We started off feelin' eachother a lil bit then things stretched and relaxed into a friendship. He still really liked me though, more like an infactuation type thing. And although I wasn't responding with the same type of vibe, he stuck around. I was a bitch to him at first, just trying to keep myself from swimming too deep.
We talked about everything..we talked everyday. We would argue and bounce right back into being cool again.......fast forward.
Months later the feelings were back and suprisingly a little bit stronger than the first time.
Then, this stupid ass muthafcka pisses me off so bad to the point I told him not to call me ever again
and he's laughing and shit and I'm wondering what the fuck is so comical about that..

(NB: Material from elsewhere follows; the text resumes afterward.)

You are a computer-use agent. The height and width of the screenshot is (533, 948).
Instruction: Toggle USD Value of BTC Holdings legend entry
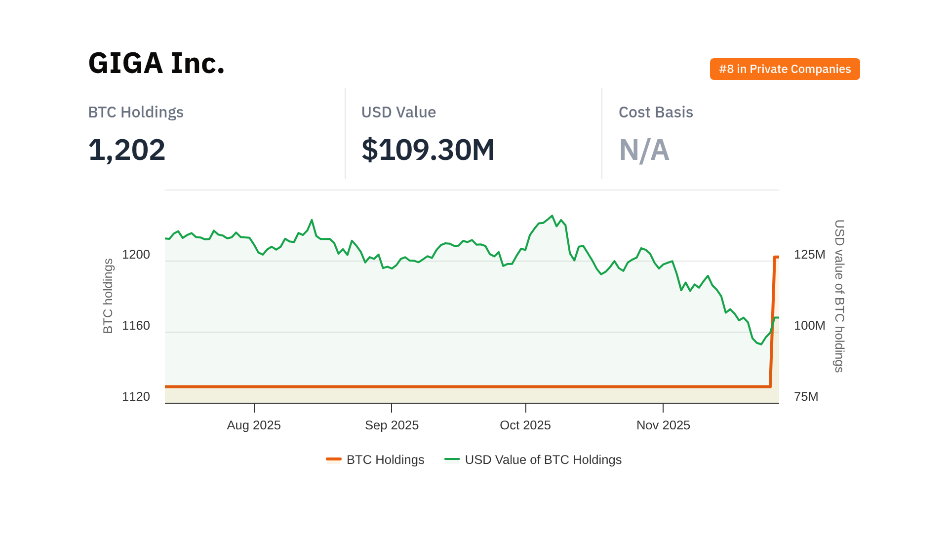point(543,459)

so I ended up not talking to him for a month and of course he was calling me the whole time
uhmm...booboo did you think I was playin?? you all on my voicemail begging me to talk to you..
ahaha. Now, that shit was comical.
Moving on... it was a couple of days before my birthday so I decided I was in a good mood so I answered his 1434 millionth call [I kid, I kid]
basically, we became cool once again but this time around my feelings developed into love.
I sat on it though, tried to make sure it was real and not only infactuation...and when I was sure, I let him know.
Everything was supposedly mutual. Everything was good ya'll.
so fast forward...now, this is dude telling me he loves me and shit, talking about he thinks I'm gonna be the one to have his child in the future.
And of course my stupid ass is just loving the shit..soaking that shit up like a fat ass pancake.
But I'm respecting the fact that he's not ready to be in a relationship because he's not in a good place with himself...[financially & he's still thinking about how he's been hurt in the past, blahhblah]
In my eyes, regardless if thats the truth or not, he wasn't getting no pussy from me
so it's not like this nigga was the MVP of the year...no All star 2010 over here. No shit like that..
He wasn't gaining shit from the excuses so I guess in a way, it made it okay for them to be just that...excuses.
Which further brings me to my breaking point with ol' dude.
long story short, I'm done...No, I don't want to be friends, I dont want shit from you.
Eat a dick and choke bitch.
You're trying to justify what you did wrong on the simple technicality that were not together??
With ALLLL the shit you've said to me. You love me right ? you wanna be with me right?
talking bout' you need love...no, you need help. no better yet, you need to get a damn clue.
How dare you be a product of a bad previous relationship and
do me that way!!!
Now ya'll have to understand that me and dude have been friends for a cool year..I thought we had that mutual respect between one another. And this wasn't just any kind ol' dude...I ain't gon front though...he was special to me..and I cherished our friendship and ability to always keep it 100 between one another. He's been there through tough times...even when I wasn't so nice to him.
So for that, he earned my respect.
He said he respected me also..for all the reasons his bitch ass listed. blah blah blah.
Honestly, at this point..it's going to be difficult to let him go this way..but It has to be done.
So this is where my ladies come in.. [heyyyy ya'll!]
first off, lemme say that
-never let anybody make you feel like you're tripping or over-reacting about a situation- you come to that conclusion on your own.
Everyone has different standards and opinions when it comes to things being right or wrong, if you're pissed the fuck off because the nigga spends more time with his babymama than you and then tells you "It's all for the love of the baby" don't let your dumbass homegirl tell you "Oooohh girl..you trippin'!"
If you're mad then dammnit be mad! It is still his [and yours also] obligation to make sure the other is happy.. I mean, you are the one that he is with. But if he wasn't able to split time up evenly he shouldn't have taken on the responsibility of having a girlfriend. DUH.
-Secondly, babygirl..if you want a relationship go find a muthafucka that will give you one!
easier said then done I know..but still!
so what I'm getting at is..i'm leaving him alone and letting go in the name of all the girls and women that keep going back to the bitch ass muthafucka that had sex with your bestfriend...or your sister.
I'm doing it for the girls who can't let go because they don't want to be lonely...and the girls that think that there is no one else for them out there.
I know it hurts..beleive me. But if it hurts now..most likely it always will...things do change and ppl do too
But how much are you willing to put up with before that happens?